Gesù Cristo tentato sul monte dal diavolo (Duccio di Buoninsegna, 1308-1311)

Di Massimo Selis

La Storia cammina verso il suo compimento e chiede all’uomo di divenire sempre più consapevole della rotta e non di essere un passeggero distratto. Dopo due anni di stravolgimento a seguito di un’emergenza pseudosanitaria, ecco le prime scintille di una guerra che potrebbe divenire un gigantesco incendio. E anche questa volta, ci troviamo a vivere un’ulteriore accelerazione degli eventi (motus in fine velocior), lungo il cammino che attraverso la Quaresima conduce alla Pasqua. Per l’uomo d’oggi, allontanatosi da qualsivoglia conoscenza spirituale, ovvero simbolica e misterica, compiere tali accostamenti per cogliere il significato profondo di quanto accade, appare ridicolo. Peccato che di assolutamente ridicolo vi è semmai proprio la sub-umanità moderna.

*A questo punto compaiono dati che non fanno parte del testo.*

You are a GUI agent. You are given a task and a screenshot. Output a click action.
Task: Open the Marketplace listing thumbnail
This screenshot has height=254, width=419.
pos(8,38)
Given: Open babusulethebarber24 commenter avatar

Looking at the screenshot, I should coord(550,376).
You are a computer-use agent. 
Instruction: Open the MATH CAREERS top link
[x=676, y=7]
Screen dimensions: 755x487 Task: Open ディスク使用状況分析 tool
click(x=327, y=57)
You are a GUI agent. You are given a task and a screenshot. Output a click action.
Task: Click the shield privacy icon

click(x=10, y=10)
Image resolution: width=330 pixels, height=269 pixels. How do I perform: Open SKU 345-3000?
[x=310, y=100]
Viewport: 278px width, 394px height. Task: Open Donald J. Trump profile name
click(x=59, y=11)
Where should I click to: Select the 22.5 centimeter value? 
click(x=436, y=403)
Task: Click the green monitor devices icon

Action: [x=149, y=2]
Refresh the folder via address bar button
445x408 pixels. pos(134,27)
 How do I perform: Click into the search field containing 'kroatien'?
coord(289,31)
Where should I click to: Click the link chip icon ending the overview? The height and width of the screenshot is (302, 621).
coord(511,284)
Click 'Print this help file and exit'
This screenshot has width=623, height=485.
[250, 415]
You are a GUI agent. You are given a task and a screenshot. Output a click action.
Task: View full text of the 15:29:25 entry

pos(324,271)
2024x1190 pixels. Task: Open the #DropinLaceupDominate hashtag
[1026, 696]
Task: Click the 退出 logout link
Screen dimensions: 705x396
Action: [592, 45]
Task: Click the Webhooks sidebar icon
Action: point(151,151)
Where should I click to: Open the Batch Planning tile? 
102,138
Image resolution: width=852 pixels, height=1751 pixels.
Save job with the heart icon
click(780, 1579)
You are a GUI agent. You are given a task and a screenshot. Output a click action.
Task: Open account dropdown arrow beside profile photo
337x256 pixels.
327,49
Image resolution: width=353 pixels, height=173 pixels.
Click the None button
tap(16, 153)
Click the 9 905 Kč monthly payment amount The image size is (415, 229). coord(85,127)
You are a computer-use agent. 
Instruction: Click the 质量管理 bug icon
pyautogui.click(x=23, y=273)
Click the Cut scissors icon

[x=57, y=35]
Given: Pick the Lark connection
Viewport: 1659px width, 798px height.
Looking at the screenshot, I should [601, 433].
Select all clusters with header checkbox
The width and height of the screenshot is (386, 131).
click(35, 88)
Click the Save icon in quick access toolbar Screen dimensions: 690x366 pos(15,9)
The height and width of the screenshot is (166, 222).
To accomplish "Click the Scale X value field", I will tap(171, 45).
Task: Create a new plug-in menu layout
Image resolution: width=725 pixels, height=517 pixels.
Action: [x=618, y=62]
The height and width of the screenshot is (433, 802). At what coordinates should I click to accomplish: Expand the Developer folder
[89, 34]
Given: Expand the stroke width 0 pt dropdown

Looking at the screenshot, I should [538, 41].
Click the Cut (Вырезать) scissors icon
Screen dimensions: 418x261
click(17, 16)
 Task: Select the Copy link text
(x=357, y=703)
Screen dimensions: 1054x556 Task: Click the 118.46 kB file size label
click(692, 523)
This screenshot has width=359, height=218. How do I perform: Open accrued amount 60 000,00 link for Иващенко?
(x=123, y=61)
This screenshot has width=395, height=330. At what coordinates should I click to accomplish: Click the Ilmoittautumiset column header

La Storia esiste come soggetto vivo che “parla” agli uomini solo se torna ad essere letta come una Metastoria, ovvero una Storia Sacra.

Per il cristiano, la scansione dell’Anno liturgico, che ciclicamente si ripete secondo la regola del tre, porta all’assimilazione graduale del mistero. Con i suoi tempi, i suoi riti e i suoi simboli esso manifesta la grande mistagogia della Chiesa.

Per addentrarci allora nel tempo della Quaresima è necessario però un chiarimento preliminare che sollevi quell’aura luttuosa di perenne afflizione e mestizia che lo accompagna. Il dolore e la penitenza debbono avere solamente un valore strumentale. Gesù infatti ci predica la beatitudine del dolore, e affatto la sua sciocca esaltazione. San Benedetto, ad esempio, metteva in guardia dalle penitenze supplementari che alcuni monaci sembravano desiderosi di imporsi, spinti dalla “gioia dello Spirito Santo”. Tali penitenze andavano sottoposte all’approvazione del padre spirituale perché «quello che si fa senza il [suo] permesso verrà imputato a presunzione e a vanagloria, e non sarà [ritenuto degno] di ricompensa».

La Pasqua è un mistero che si celebra in primavera, tempo in cui la vita germoglia. Allora anche noi durante la Quaresima siamo chiamati a preparare il terreno su cui far germogliare le nostre anime. Lo sguardo finale deve posarsi infatti non sul Cristo morto in croce, ma sul Cristo Risorto che si fa eucarestia, pane di vita. I 40 giorni che conducono alla domenica di Pasqua simboleggiano un tempo di attesa, intermedio, ma ancor più un tempo di iniziazione. Così come sono 40 anche i giorni in cui il Risorto ammaestra i suoi dopo la Resurrezione, in un dialogo intimo fra Anime.

Questo cammino iniziatico si apre con la meditazione del famoso passo delle tentazioni di Gesù nel deserto ad opera del diavolo. Questa figura può però anche venire letta in una maniera più profonda: egli è il di-abolos, il doppiamente infantile, quella forza che schiaccia l’uomo impedendogli il percorso di evoluzione spirituale che egli deve compiere sino alla meta finale, la divinizzazione. Le tre prove sono quindi simbolo di ostacoli e tappe che ciascuna anima si trova ad affrontare lungo tale tragitto.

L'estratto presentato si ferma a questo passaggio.